= Task =
Search the entries below for "will" and copy each matching line.

[Records from a data source]
········

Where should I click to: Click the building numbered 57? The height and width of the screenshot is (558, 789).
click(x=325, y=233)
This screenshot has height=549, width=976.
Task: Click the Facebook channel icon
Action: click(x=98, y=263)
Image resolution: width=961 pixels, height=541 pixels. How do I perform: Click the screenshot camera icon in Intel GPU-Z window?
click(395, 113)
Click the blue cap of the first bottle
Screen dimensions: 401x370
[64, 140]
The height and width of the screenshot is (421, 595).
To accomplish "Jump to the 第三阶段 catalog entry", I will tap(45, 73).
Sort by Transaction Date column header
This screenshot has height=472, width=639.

········

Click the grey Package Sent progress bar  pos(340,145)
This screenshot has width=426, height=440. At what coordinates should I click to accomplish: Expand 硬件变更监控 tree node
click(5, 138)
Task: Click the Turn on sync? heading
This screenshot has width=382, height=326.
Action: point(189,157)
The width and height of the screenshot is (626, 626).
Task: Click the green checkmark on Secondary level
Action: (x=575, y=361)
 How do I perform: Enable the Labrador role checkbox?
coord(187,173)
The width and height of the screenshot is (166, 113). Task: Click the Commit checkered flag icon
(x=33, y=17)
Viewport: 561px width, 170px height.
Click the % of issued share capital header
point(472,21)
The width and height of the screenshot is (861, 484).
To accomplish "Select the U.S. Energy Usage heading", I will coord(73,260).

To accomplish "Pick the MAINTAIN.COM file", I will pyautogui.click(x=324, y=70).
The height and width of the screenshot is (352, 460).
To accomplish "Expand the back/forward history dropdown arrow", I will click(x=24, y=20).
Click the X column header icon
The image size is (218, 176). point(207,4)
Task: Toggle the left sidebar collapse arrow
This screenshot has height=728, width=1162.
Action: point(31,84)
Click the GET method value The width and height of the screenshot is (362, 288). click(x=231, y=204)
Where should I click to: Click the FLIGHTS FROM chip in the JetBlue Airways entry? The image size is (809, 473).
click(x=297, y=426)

········

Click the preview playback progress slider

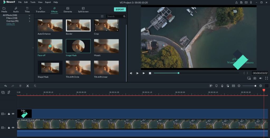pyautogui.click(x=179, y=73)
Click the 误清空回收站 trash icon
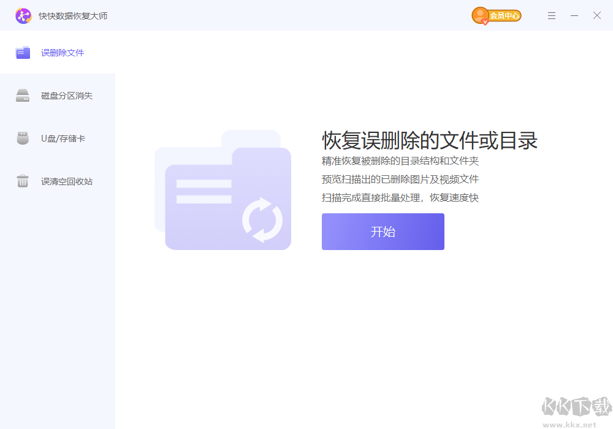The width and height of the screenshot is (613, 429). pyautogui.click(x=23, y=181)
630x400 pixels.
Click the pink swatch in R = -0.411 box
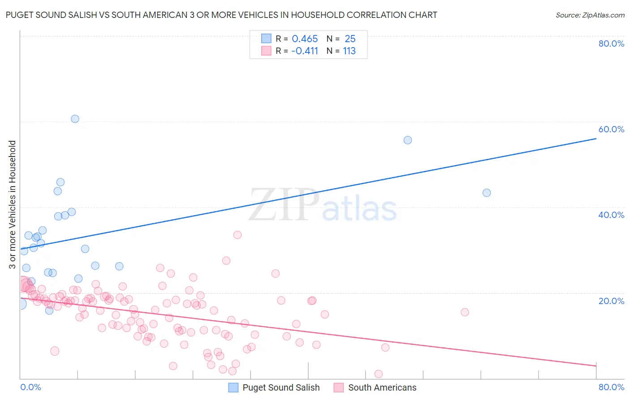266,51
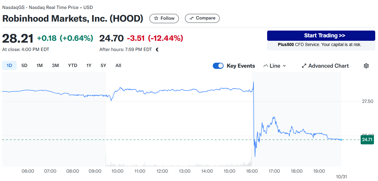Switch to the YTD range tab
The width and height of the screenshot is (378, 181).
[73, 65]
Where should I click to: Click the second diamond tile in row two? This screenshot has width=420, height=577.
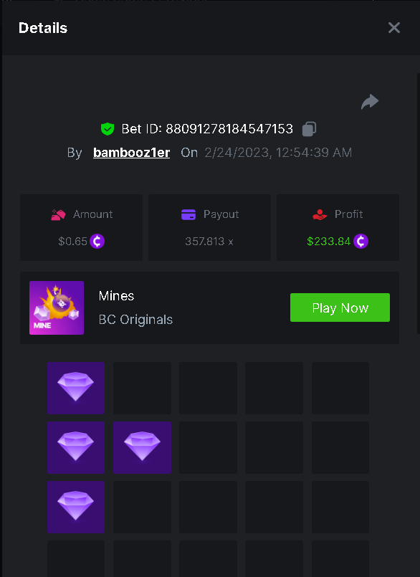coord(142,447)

········

= Answer to the exercise =
To accomplish "Jump to the 第三阶段 catalog entry", I will tap(45, 73).
To accomplish "Select the U.S. Energy Usage heading", I will coord(73,260).
To accomplish "Pick the MAINTAIN.COM file", I will pyautogui.click(x=324, y=70).
To accomplish "Expand the back/forward history dropdown arrow", I will click(x=24, y=20).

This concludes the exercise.